### DOCUMENT EXTRACT
They're pretty different scenarios because VMware was facing headwinds with cloud providers making them redundant. Intel is dealing with not having a good mobile offering, being behind on fab tech, and being behind on CPUs. The difference is people still want what Intel is selling, just a better version of it.
What happened with Dell abs VMware? I noticed recently Michael Dell has been on a publicity interview tour to promote his auto-hagiography and of course says nothing bad about the Dell - VMware merger.
For starters, Dell and VMware didn't merge. Dell merged with EMC and thus took a majority stakeholder position in VMware stock, letting Michael Dell stack the board and generally steer things in Dell's favor.

In my personal opinion, this was generally to the detriment of VMware's products (downward pressure to focus on features that made little or no sense, except to give Dell marketing talking points; bad impact on morale by doing things like decreasing employee benefits quality so DellEMC and VMware could jointly reap discounts), played a role in frivolous acquisitions, and generally (and understandably) caused OEMs other than Dell to disengage and keep VMware at arms-length.

> He's also targeting getting Apple back

Very unlikely to happen. Maybe Intel could end up manufacturing Apple's M* chips, but it seems very unlikely at this point that Apple would ever go back to the Intel architecture - Apple would be ceding control if they went back and they're not going to do that.

Not to mention they'd need Rosetta 3, which would be the opposite of Rosetta 2.

Things would have to be desperate to do that.

### WHAT TO DO
**a)** Translate into Spanish this sentence from the passage on Intel, Dell, and VMware: "For starters, Dell and VMware didn't merge."
**b)** According to the passage on Intel, Dell, and VMware, which company did Dell actually merge with?
Rely only on the passage on Intel, Dell, and VMware.

### DATA SECTION
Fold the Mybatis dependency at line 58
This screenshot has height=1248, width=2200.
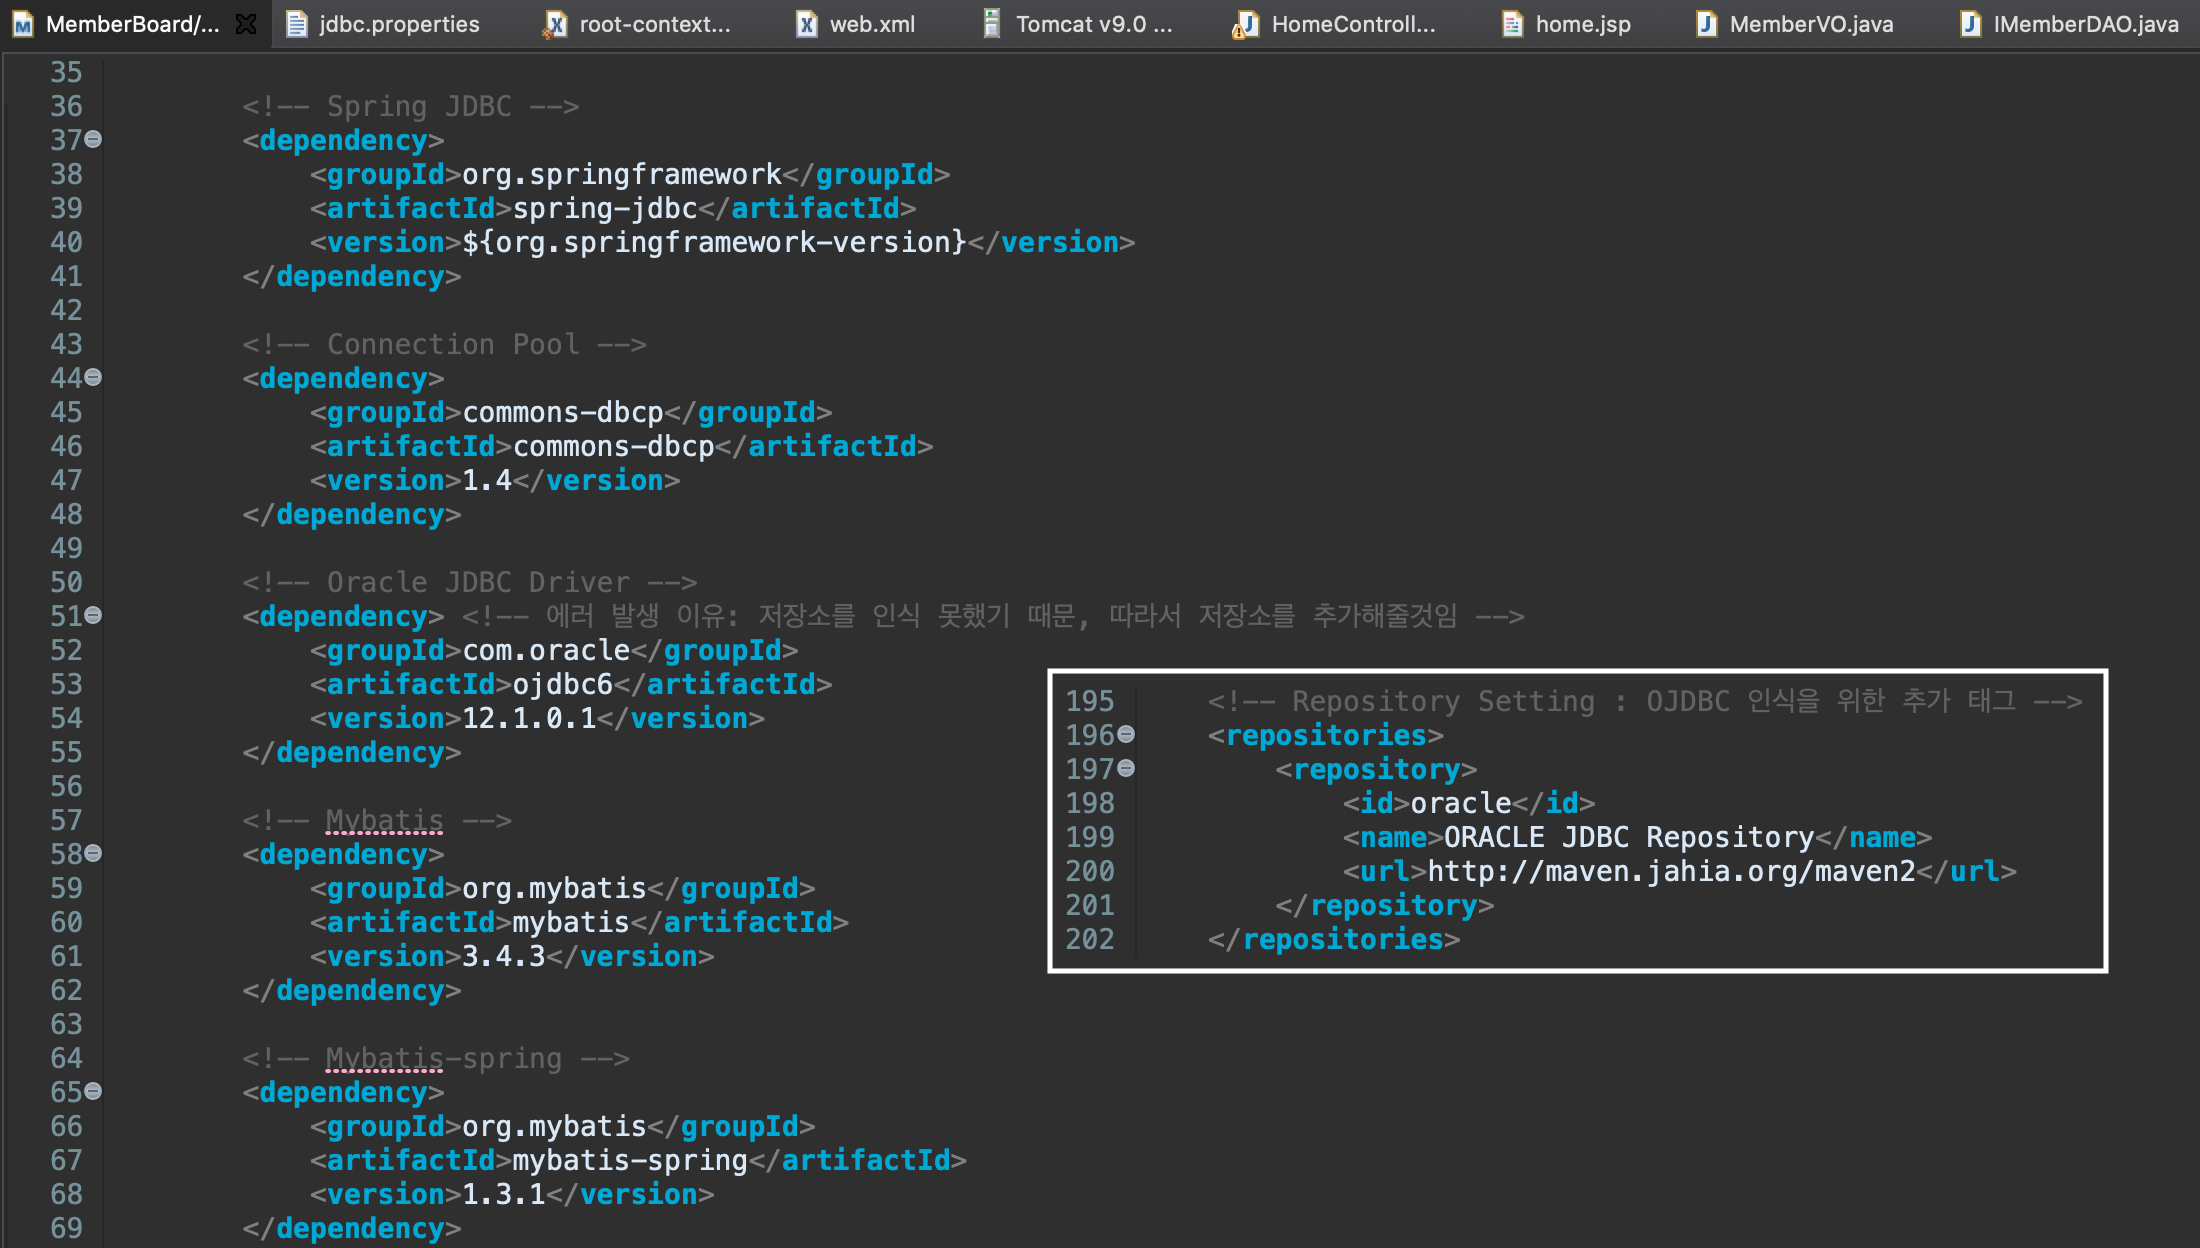93,853
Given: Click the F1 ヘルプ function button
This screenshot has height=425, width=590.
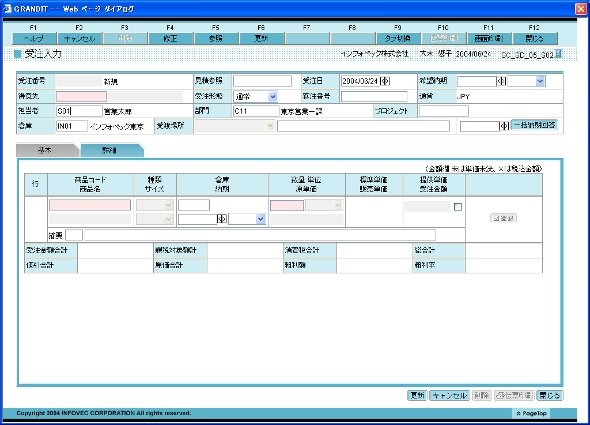Looking at the screenshot, I should coord(34,38).
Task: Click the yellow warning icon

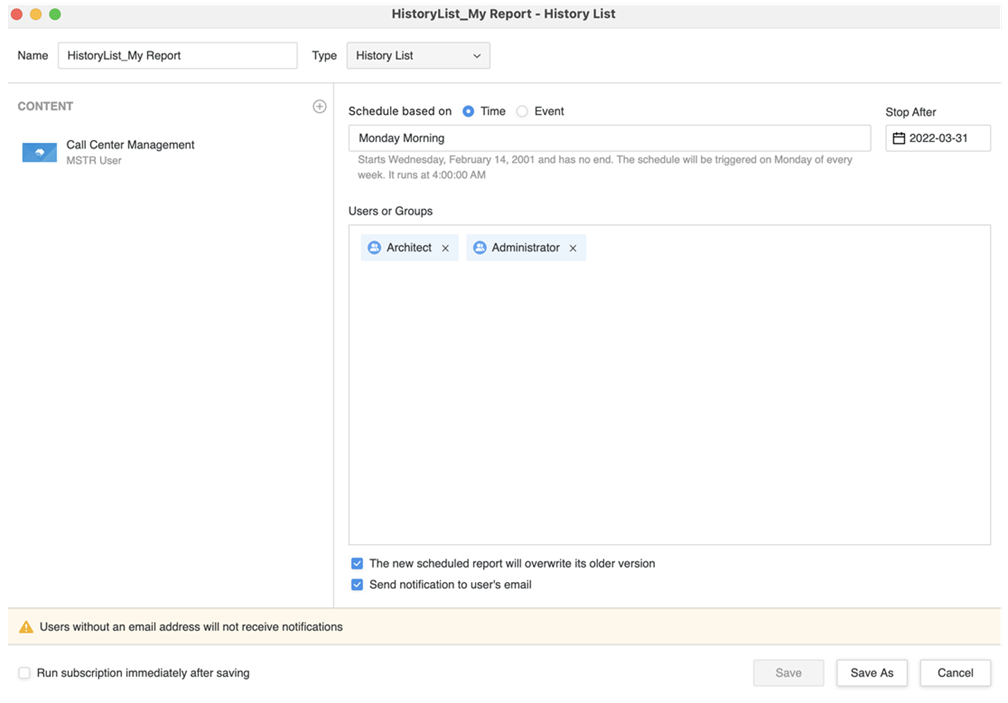Action: click(x=26, y=627)
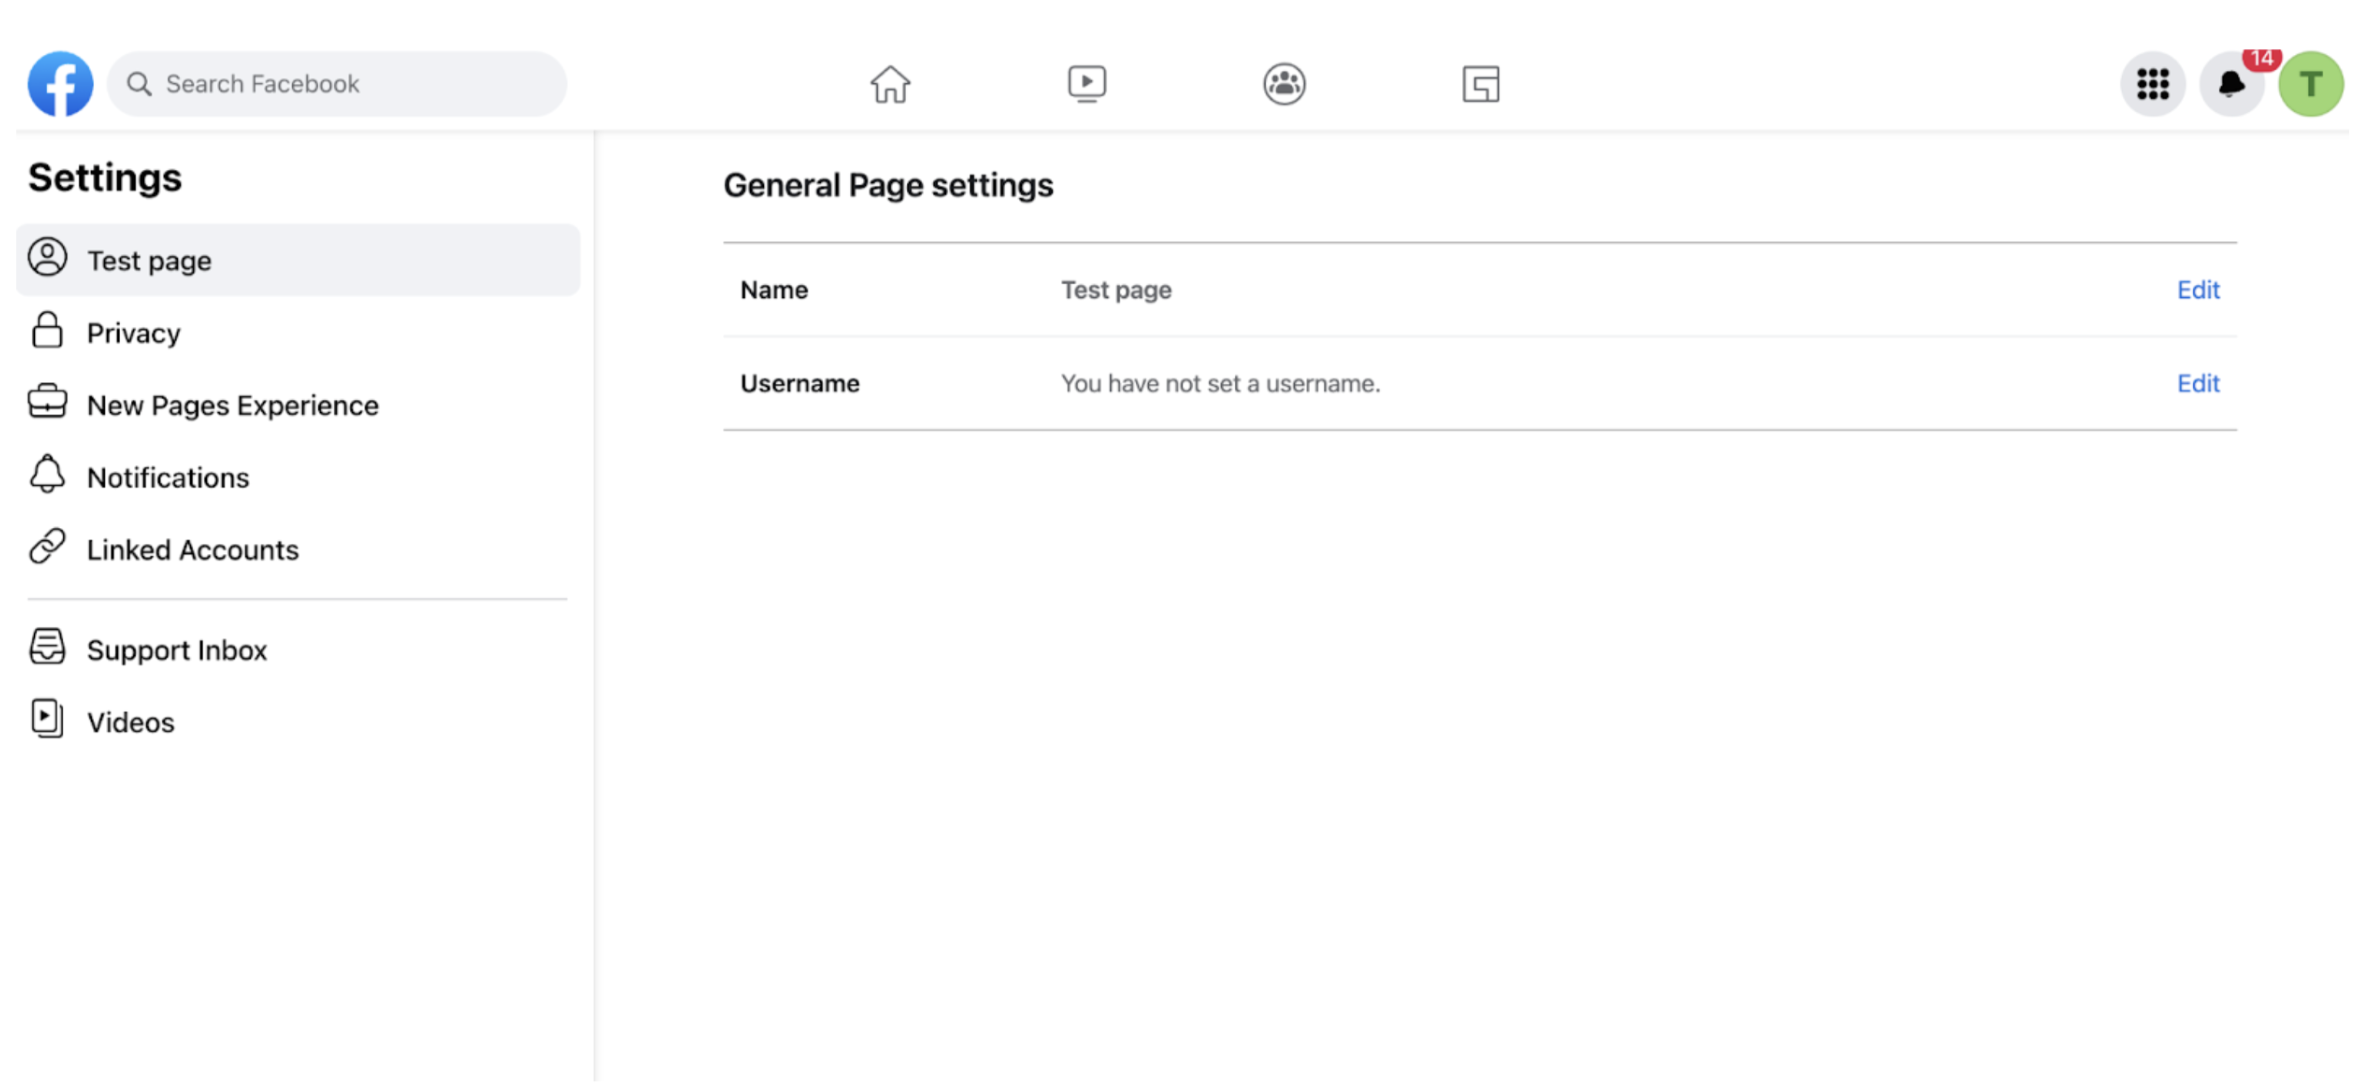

### RESULTS OF THE TASKS
**a)** Para empezar, Dell y VMware no se fusionaron.

**b)** EMC.